Suppose I have the following. naive_member/2
is nondeterministic on the last member, and I want to make the plunit tests fail if that occurs (both on “single tests” and on “all” tests).
How to do that?
naive_member(X,[X|_]).
naive_member(X,[_|R]) :- naive_member(X,R).
:- begin_tests(member_determinacy).
% option "nondet" suppresses warning "Test succeeded with choicepoint"
% (it is not a test failure if the test succeeds with a choicepoint)
test(one_nondet) :- naive_member(1,[1,2,3]). % generates a warning
test(one,[nondet]) :- naive_member(1,[1,2,3]).
test(two,[nondet]) :- naive_member(1,[1,1,3]).
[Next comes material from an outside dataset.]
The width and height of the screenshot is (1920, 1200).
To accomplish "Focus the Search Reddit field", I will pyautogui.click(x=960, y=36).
test(three,[nondet]) :- naive_member(1,[1,1,1]).
test(five,fail) :- naive_member(3,[1,1,2]).
% I want four_a to fail - How?
test(four_a,[nondet]) :- naive_member(2,[1,1,2]). % nondeterministic on last member
test(four_b) :- member(2,[1,1,2]). % deterministic on last member, needs no option
% Always work, indistinguishable from member/2, but what if I want four_all_a to fail if it leaves a
% choicepoint open?
test(one_all_a ,all(M=[1])) :- naive_member(M,[1,2,3]),M=1.
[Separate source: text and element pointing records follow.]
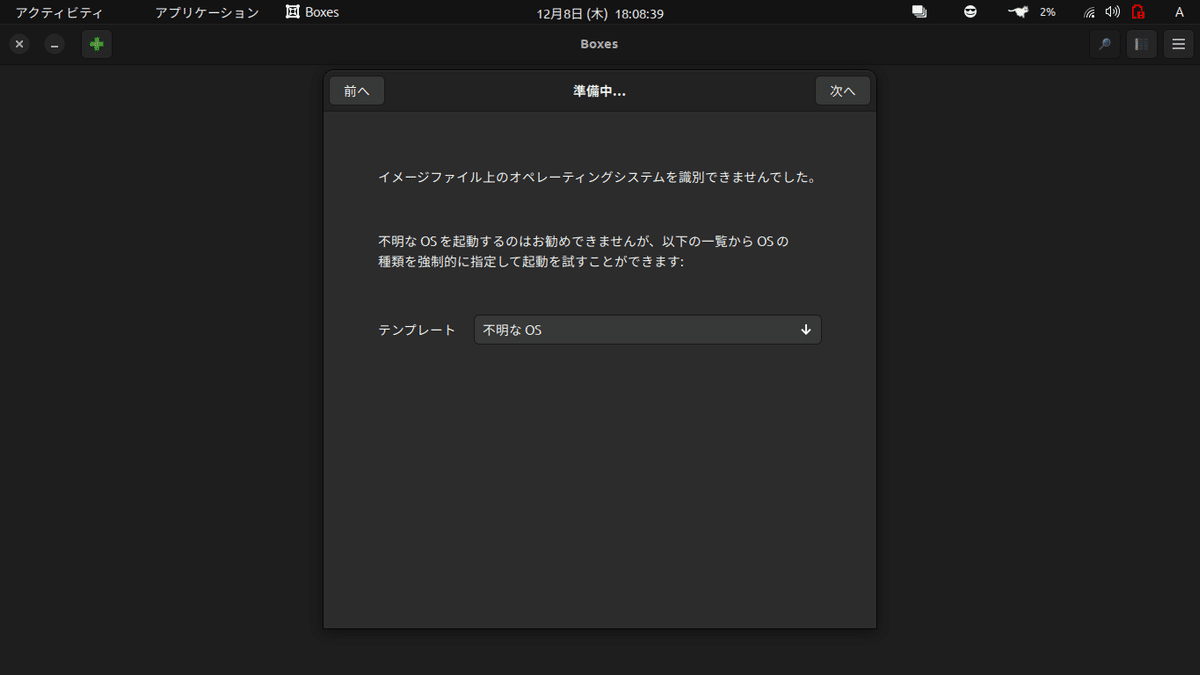1200x675 pixels.
Task: Click the volume indicator in the top bar
Action: tap(1113, 13)
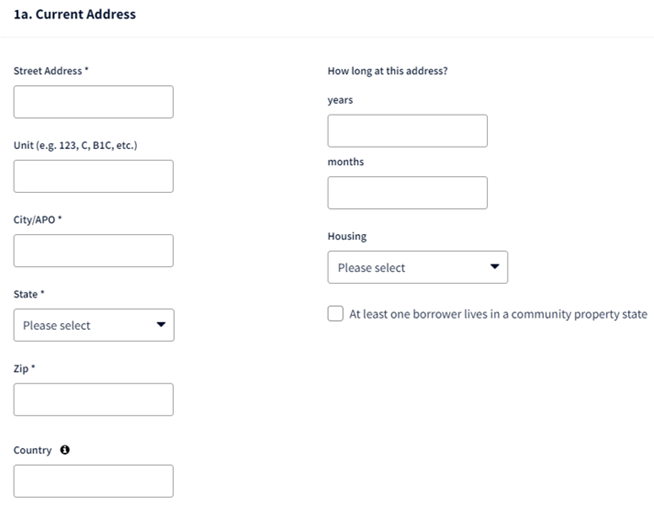654x516 pixels.
Task: Click into the Unit input field
Action: pyautogui.click(x=93, y=176)
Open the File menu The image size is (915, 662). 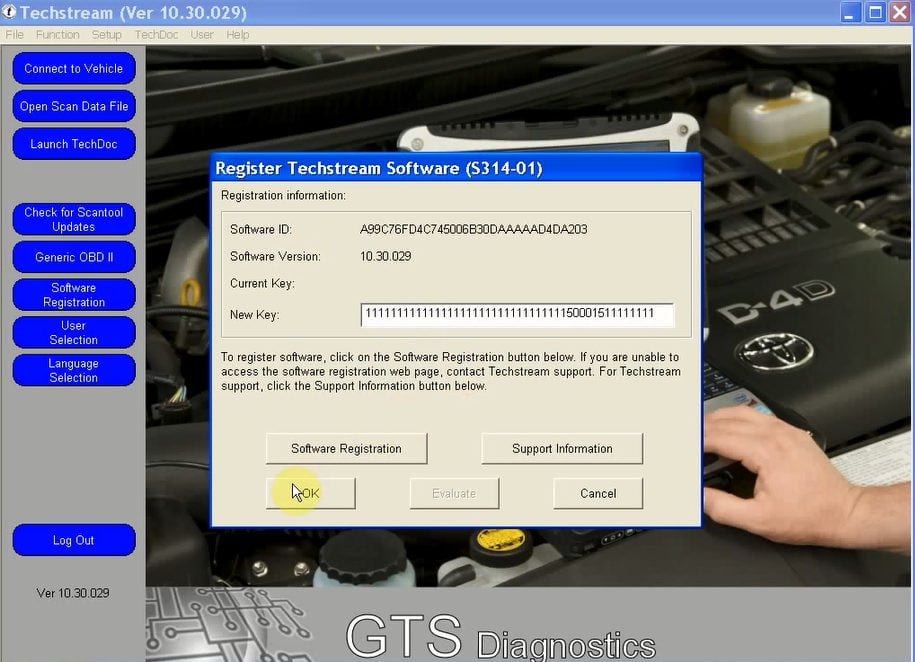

test(two_all_a ,all(M=[1,1])) :- naive_member(M,[1,1,3]),M=1.
test(three_all_a,all(M=[1,1,1])) :- naive_member(M,[1,1,1]),M=1.
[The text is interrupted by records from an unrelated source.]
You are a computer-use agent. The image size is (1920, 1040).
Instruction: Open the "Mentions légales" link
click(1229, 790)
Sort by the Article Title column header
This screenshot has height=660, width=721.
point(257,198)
test(four_all_a ,all(M=[2])) :- naive_member(M,[1,1,2]),M=2.
% Always work
test(one_all_b ,all(M=[1])) :- member(M,[1,2,3]),M=1.
test(two_all_b ,all(M=[1,1])) :- member(M,[1,1,3]),M=1.
test(three_all_b,all(M=[1,1,1])) :- member(M,[1,1,1]),M=1.
test(four_all_b ,all(M=[2])) :- member(M,[1,1,2]),M=2.
:- end_tests(member_determinacy).
rt :- run_tests(member_determinacy).